Because of the critical importance of up to date statistics, SQL Server turns the update of these objects ON by default. Within the database options, the Auto Update Statistics and Auto Create Statistics are enabled upon database creation. In a lot of cases – perhaps even most – this is a GOOD thing. After all, we expect the RDBMS to return records to us in a timely manner do we not? However, in certain cases, this automatic update is a bad, bad thing.
Enter high performance OLTP systems. Online Transaction Processing systems are those in which queries and DML statements alike are expected to both read and write data in seconds or sub second time frames. In fact, most default SQL Server timeout values enforced by front end applications such as .NET are 30 seconds. So what happens when those queries are placed on hold while SQL Server decides it needs to update statistics? Well, again if those tables are large or if the hardware is unable to deliver this data quick enough, it actually can cause sporadic timeouts with the application. And in an OLTP system where you may have a customer or shopping cart that is waiting on that data, ANY timeouts are bad.

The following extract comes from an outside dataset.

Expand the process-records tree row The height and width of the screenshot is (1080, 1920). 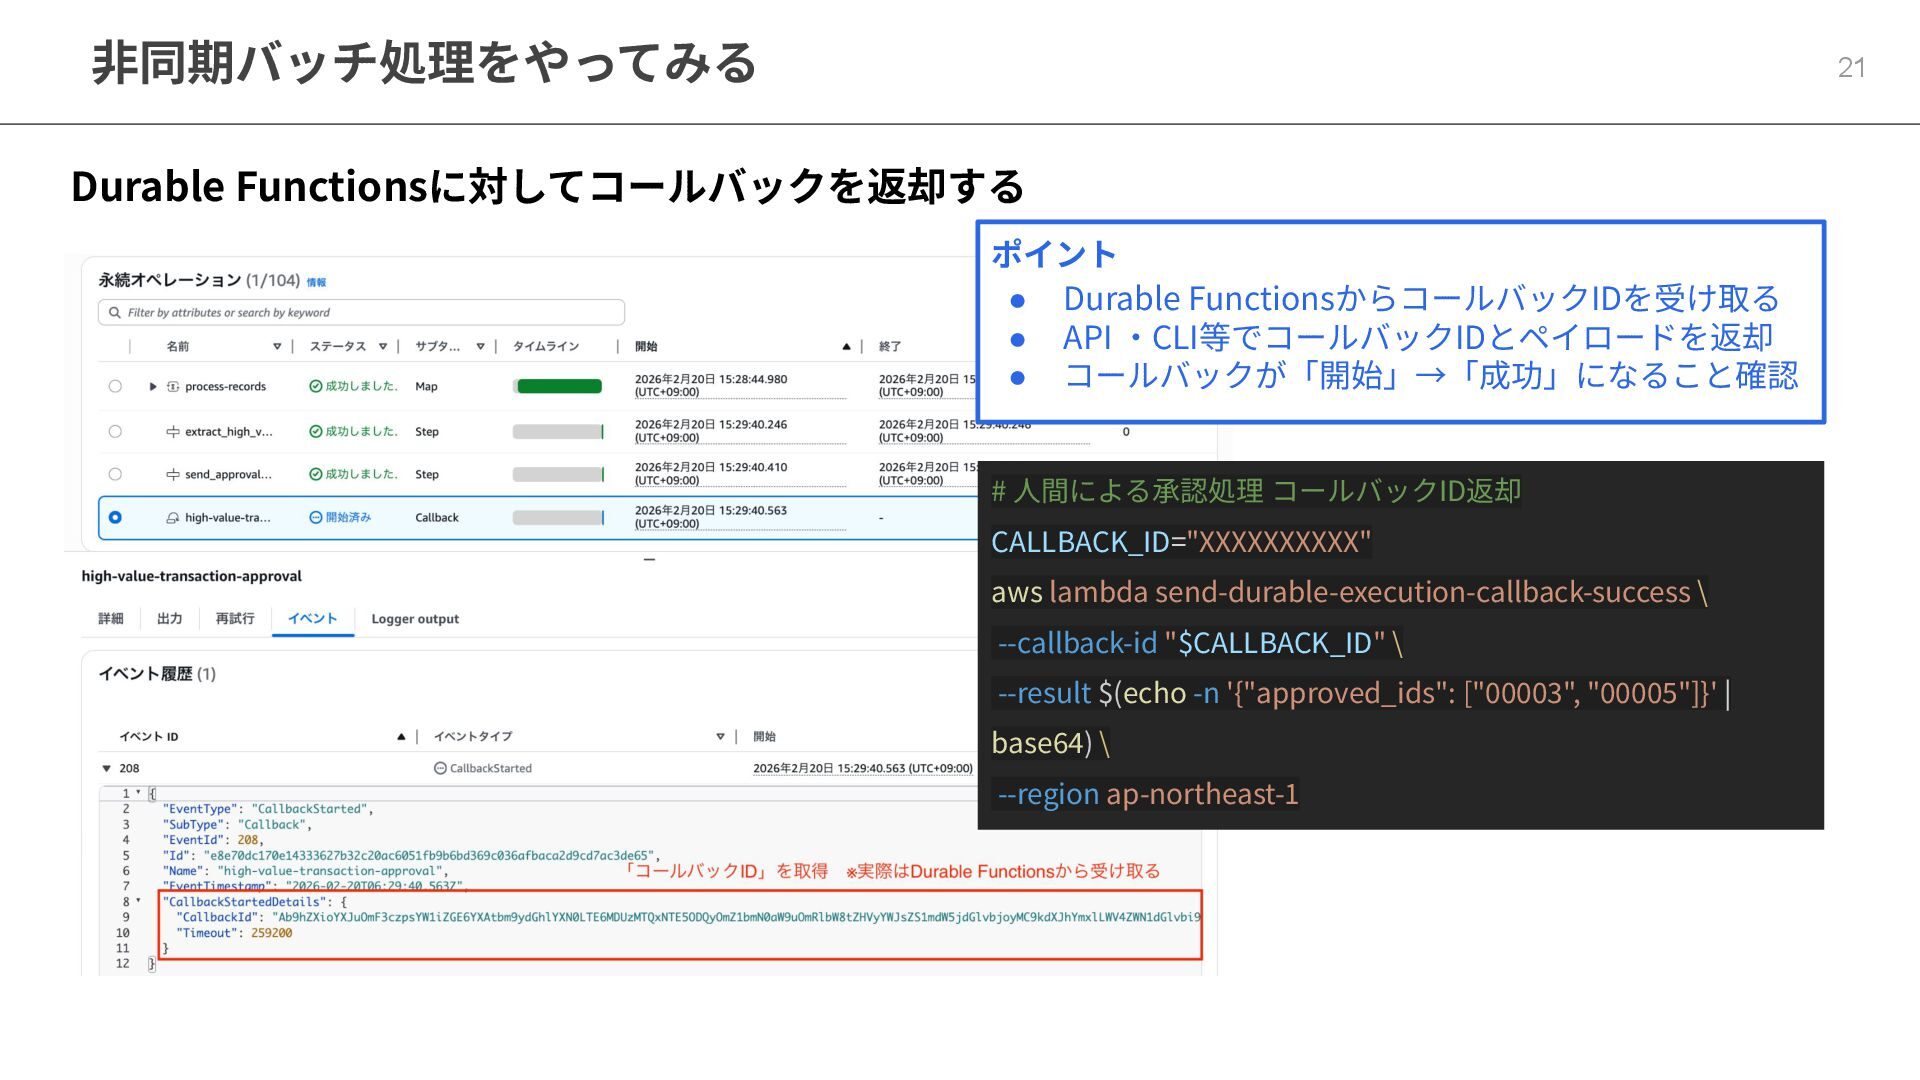point(153,387)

Now remember, the auto update only kicks in once the change tracking indicates an update of affected statistics is required. So, symptoms of delays caused by this process are primarily sporadic application timeouts on queries that otherwise execute very quickly(i.e. seconds or sub seconds). and because default timeouts are at 30 seconds, a lot of times, developers and system engineers are not even aware that their users are suffering sporadic long delays as a 28 second delay is not typically going to cause an error that would be noticed… but I am sure the user did.:-) But once the auto update process exceeds 30 seconds, that’s when the firefighting mostly begins.

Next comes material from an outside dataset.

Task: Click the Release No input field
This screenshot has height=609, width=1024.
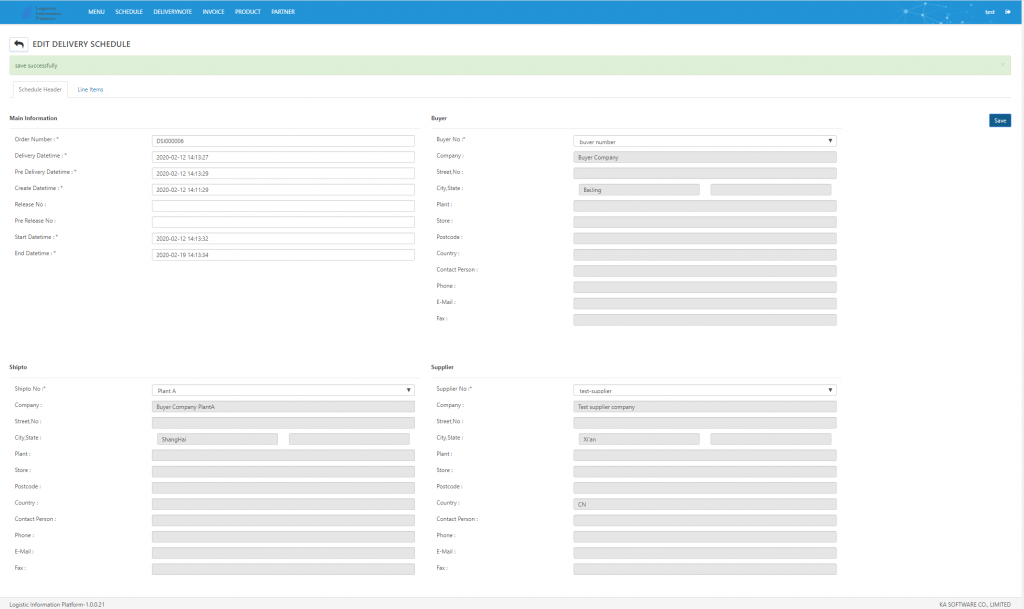Action: tap(283, 206)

So – what should we do? SQL Tuners recommends that for high performance OLTP systems as well as some Data Warehouse systems, the Auto Update Statistics database option be disabled. Auto Create Statistics should, by contrast be left enabled. It is also critical that once the auto update option is disabled, that a proactive maintenance plan be put into place to perform manual update statistics in the database on a recurring schedule. The timing of that schedule will need to be researched by the DBA to ensure that the rate of change of the database is taken into consideration. Some performance tracing can help in this regard but generally, once a week should be sufficient.

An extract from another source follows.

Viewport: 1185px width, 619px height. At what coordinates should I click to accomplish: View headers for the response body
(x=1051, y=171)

Be wary of architectures which rely on transient permanent tables that handle session data for example. SQL Server provides great temp table support in local #,global ##and table variables which are great for handling transient data. Table variables, in particular, while they are written to disk in the same manner as#and ## tables (despite widespread belief these table variables are in memory only), can provide relief from another common performance issue in OLTP systems known as recompiles. Using permanent tables which are filled with data and subsequently truncated or deleted from at high rates, is another common cause of auto update statistics causing sporadic timeouts with the application. If you are using this type of architecture, it becomes even more crucial that you disable auto update statistics. (And perhaps look into changing the architecture to use one of the temporary table forms instead.)